| 3/19/2004 12:00:00 AM

EDGARDO BARROSO GARCIA

En menos de año y medio, este barranquillero logró que un centro de desarrollo tecnológico dispusiera de recursos propios para funcionar y produjera utilidades.

En 2000, el Centro Tecnológico de Empaque, Embalaje y Transporte, Cenpak, generaba apenas el 57% de sus recursos y la Cámara de Comercio y algunas empresas barranquilleras proporcionaban los fondos restantes. No es un caso extraño. Los 53 centros tecnológicos del país viven de donaciones y de proyectos financiados por entidades estatales.

En 2002, a los 28 años de edad, Edgardo Barroso asumió la dirección ejecutiva de Cenpack.

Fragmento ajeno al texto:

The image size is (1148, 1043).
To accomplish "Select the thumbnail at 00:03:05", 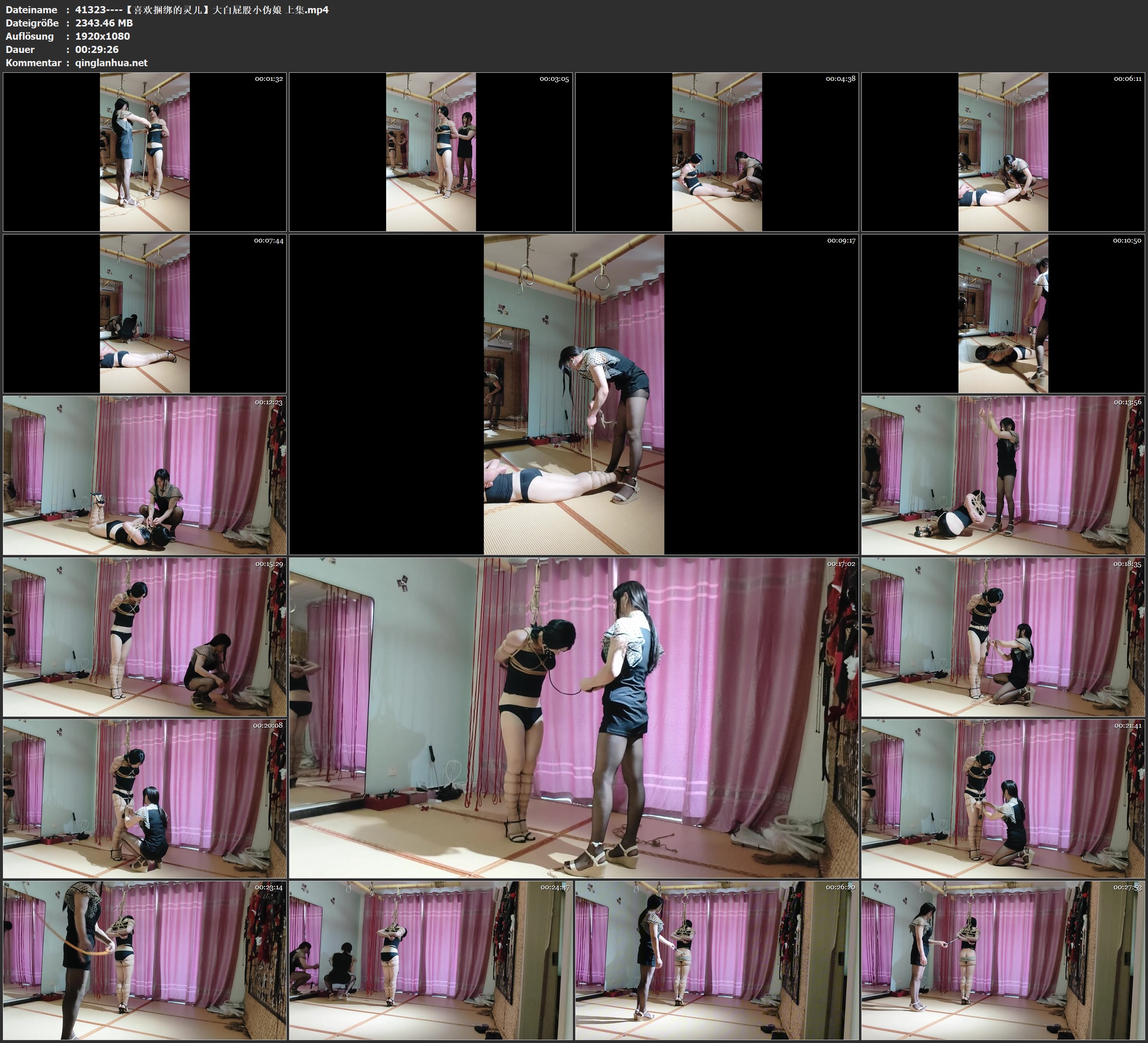I will pos(430,152).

Desde ese momento, se propuso hacer viable la operación a largo plazo con la exportación de servicios de asistencia técnica, capacitación, ensayo y desarrollo de prototipos.

Un año después, Cenpack produjo utilidades. Así demostró que un centro tecnológico en Colombia puede ser financieramente sostenible. La fórmula es sorprendentemente sencilla: administrar el centro como una empresa cualquiera. "Se cree que una empresa de tecnología tiene que gestionarse de una manera diferente, pero se debe manejar como una firma común y corriente, como las que venden yogurt o chocolate", afirma.

Redujo los gastos en 20%, aumentó las ventas (14% en 2002 y 33% en 2003), y condujo un plan exportador que llevó sus servicios 'a la medida' a Ecuador, Costa Rica, Honduras, Nicaragua y Guatemala.

Las exportaciones representan el 9% de las ventas del centro y en 2004 serán el 12%. Es una estrategia para obtener ingresos permanentes por la venta de servicios en el exterior. Por ello, Cenpack se vinculó al programa Exporte y al Programa Andino de Exportación de Tecnologías y Servicios Tecnológicos, en el cual participa con un proyecto para certificar la calidad de los embalajes y envases de productos que representen riesgo para la salud, el ambiente y la propiedad. Con esto, además de vender, preserva el enfoque de desarrollo tecnológico, que es la esencia del centro.

Este ingeniero, vinculado a Cenpack desde el inicio de sus operaciones en 1999, conformó -más que un equipo de trabajo- una familia. De hecho, todos ellos se conocen desde 1998 cuando viajaron a España para formarse en el tema de empaques.

Casado, más serio que la mayoría de los barranquilleros, se califica como un testarudo que quiere llegar a donde se lo propone. Y quizás por su juventud y sus logros, lo consiga.